La création de valeur consiste à mener des actions qui accroissent - pour différents acteurs économiques - la valeur de biens et services donnés. Cette notion est donc polymorphe et dépendante de plusieurs variables : l’identité de l’acteur, la nature du bien ou du service concerné.
La création de valeur pour l’un peut signifier perte de valeur pour l’autre.
Ainsi, à titre d’exemple, lorsque un acteur économique acquiert une voiture, il injecte, de façon éphémère (en simplifiant à l’extrême), de la valeur pour la chaine de production et de commercialisation (de l’industriel au distributeur), mais en même temps impacte plus ou moins la valeur de son patrimoine. En effet, il échange contre de la monnaie ayant une valeur donnée, un actif qui dès sa minute de sortie d’usine s’use, donc s’amortit, donc perd de la valeur.
En pratique, l’amortissement est constaté sur 5 ans pour les véhicules particuliers. C'est-à-dire qu’à partir de 5 ans, le véhicule acquis ne vaut comptablement plus rien, donc que l’acheteur a en 5 ans plus ou moins obéré son patrimoine de la valeur de cet actif[i].
Mais est-il juste d’appliquer systématiquement ce principe sachant que « l'amortissement est la diminution de la capacité de générer des avantages économiques futurs d'une immobilisation corporelle, constatée à la fin d'un exercice ». Un véhicule cessera-t-il de produire un avantage économique au jour anniversaire de sa 5ème année ? L e véhicule est-il pour autant dangereux, ses pièces sont-elles pour autant usées ? Cesse-t-on de l’utiliser le jour de ses cinq ans…Non, bien sûr… D’autant moins que chaque propriétaire est incité réglementairement à entretenir celui-ci.

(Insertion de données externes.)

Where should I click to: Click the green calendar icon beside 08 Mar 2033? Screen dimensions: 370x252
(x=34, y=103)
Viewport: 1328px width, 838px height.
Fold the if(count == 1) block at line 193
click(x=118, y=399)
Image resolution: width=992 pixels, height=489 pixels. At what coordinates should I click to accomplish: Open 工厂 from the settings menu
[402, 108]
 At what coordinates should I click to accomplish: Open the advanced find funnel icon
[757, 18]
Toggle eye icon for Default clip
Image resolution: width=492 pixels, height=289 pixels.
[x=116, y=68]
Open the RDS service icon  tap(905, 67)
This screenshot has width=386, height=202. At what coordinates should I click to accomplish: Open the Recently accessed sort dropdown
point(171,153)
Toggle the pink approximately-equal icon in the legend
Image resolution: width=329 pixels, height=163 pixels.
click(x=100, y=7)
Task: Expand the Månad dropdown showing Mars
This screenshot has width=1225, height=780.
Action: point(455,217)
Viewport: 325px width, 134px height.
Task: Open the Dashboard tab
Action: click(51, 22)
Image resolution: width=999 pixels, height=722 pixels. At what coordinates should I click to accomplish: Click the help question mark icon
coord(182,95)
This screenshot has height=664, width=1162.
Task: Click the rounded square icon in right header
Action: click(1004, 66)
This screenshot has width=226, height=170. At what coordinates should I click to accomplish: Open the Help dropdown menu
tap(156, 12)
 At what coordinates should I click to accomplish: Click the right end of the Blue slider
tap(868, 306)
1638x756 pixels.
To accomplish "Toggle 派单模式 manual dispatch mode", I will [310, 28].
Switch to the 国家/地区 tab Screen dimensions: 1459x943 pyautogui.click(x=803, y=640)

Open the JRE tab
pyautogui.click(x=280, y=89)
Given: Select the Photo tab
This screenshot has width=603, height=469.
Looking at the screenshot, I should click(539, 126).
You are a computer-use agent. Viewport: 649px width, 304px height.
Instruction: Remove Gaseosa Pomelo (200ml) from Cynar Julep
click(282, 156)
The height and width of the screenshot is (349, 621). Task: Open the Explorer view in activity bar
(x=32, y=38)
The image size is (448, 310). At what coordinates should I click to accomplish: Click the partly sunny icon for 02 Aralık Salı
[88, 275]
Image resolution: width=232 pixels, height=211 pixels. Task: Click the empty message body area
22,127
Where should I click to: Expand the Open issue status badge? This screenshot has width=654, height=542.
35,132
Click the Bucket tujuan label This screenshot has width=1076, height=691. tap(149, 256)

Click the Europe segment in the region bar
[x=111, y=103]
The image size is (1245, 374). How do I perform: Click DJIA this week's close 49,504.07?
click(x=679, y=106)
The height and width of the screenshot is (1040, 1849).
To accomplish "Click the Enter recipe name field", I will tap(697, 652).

Or, la valeur injectée au véhicule par son entretien ne se retrouve pas dans sa valeur amortie et comptabilisée . Il s’agit pourtant bien d’une action qui au pire maintient, au mieux accroit la capacité du véhicule à offrir un avantage économique.
Et il en va de même pour toutes les classes d’actifs. Il faut aller sur le marché de la seconde main pour trouver une pratique qui prend plus ou moins en considération ce maintien de valeur, c'est-à-dire que la valeur de l’actif in fine n’est pas nulle mais au moins égale à la valeur annuellement injectée et elle-même amortie pour conserver l’actif en question en état de fonctionnement sûr et optimal.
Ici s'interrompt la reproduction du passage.